حرف و صوت و گفت را بر هم زنم ** تا که بیاین هر سه با تو دم زنم1730
Harfi, sesi, sözü birbirine vurup parçalayayım da seninle bu üçü de olmaksızın konuşayım!
آن دمی کز آدمش کردم نهان ** با تو گویم ای تو اسرار جهان
Âdem’den bile gizlediğim sırrı, ey cihanın esrarı olan sevgili, sana söyleyeyim.
آن دمی را که نگفتم با خلیل ** و آن غمی را که نداند جبرئیل
Halil’e bile söylemediğim sırrı, Cebrail’in bile bilmediği gamı,
آن دمی کز وی مسیحا دم نزد ** حق ز غیرت نیز بیما هم نزد
Mesih’in bile dem vurmadığı, hatta Tanrı’nın bile kıskanıp biz olmadıkça kimseye açmadığı sırrı sana açayım.”
ما چه باشد در لغت اثبات و نفی ** من نه اثباتم منم بیذات و نفی
Biz (mâ) kelimesi, lûgatte nasıl bir kelimedir? İspata ve nefye delalet eden bir kelime. Hâlbuki ben ispat değilim; zatım, varlığım yoktur ki ispat edilebilsin. (Varlığım olmadığından ) Nefiy de değilim (yokun varlığı nefiy de edilemez, esasen olmadığı için yoktur da denemez).
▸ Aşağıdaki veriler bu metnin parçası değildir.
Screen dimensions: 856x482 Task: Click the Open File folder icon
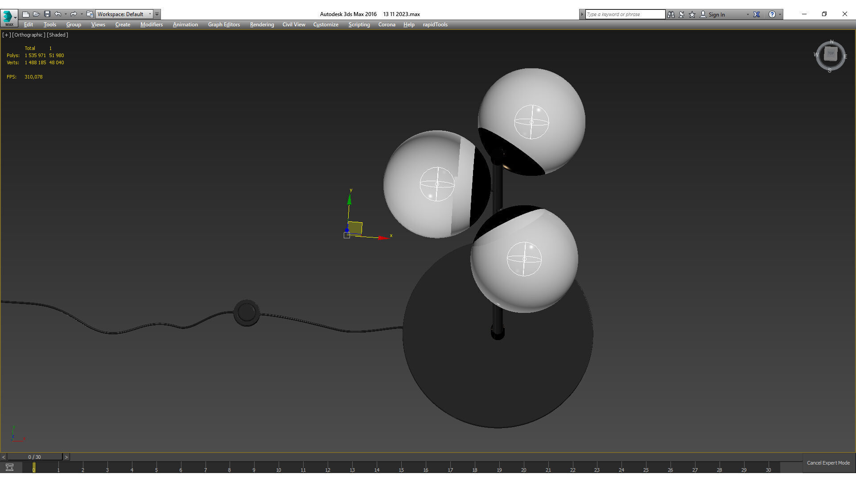[x=37, y=14]
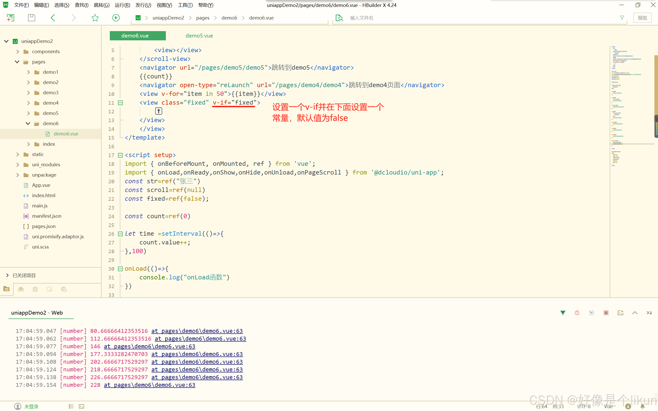Collapse the demo6 folder
This screenshot has width=658, height=411.
pyautogui.click(x=28, y=123)

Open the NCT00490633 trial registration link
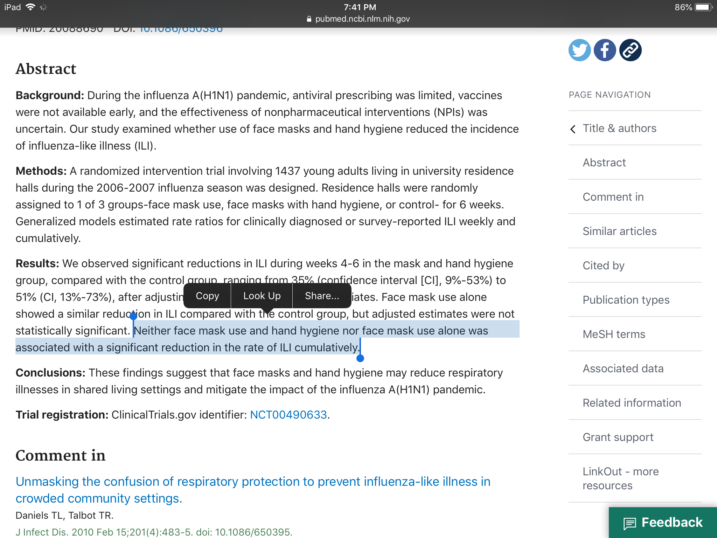(x=288, y=415)
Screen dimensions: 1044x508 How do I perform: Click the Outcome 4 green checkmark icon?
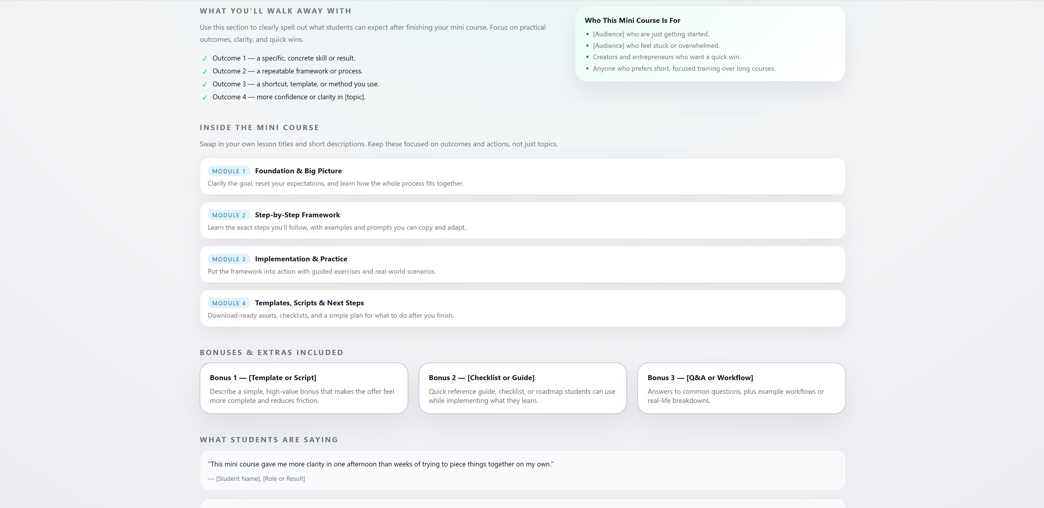(204, 98)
من کسی در ناکسی دریافتم ** پس کسی در ناکسی دربافتم1735
Ben varlığı yoklukta buldum, onun için varlığı yokluğa feda ettim.
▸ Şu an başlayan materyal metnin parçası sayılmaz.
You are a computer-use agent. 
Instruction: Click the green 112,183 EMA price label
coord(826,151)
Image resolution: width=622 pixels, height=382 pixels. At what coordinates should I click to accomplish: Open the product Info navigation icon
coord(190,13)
جمله شاهان بندهی بندهی خودند ** جمله خلقان مردهی مردهی خودند
Padişahların hepsi kendilerine karşı alçalana alçalırlar. Bütün hak, kendisine sarhoş olanın sarhoşudur.
جمله شاهان پست، پست خویش را ** جمله خلقان مست، مست خویش را
Padişahlar, kendilerine kul olana kul olurlar. Halk umumiyetle kendi yolunda ölenin yolunda ölür.
میشود صیاد، مرغان را شکار ** تا کند ناگاه ایشان را شکار
Avcı onları ansızın avlamak için kuşlara av olmaktadır.
بیدلان را دلبران جسته به جان ** جمله معشوقان شکار عاشقان
Dilberler; âşıkları, canla, başla ararlar. Bütün maşuklar âşıklara avlanmışlardır.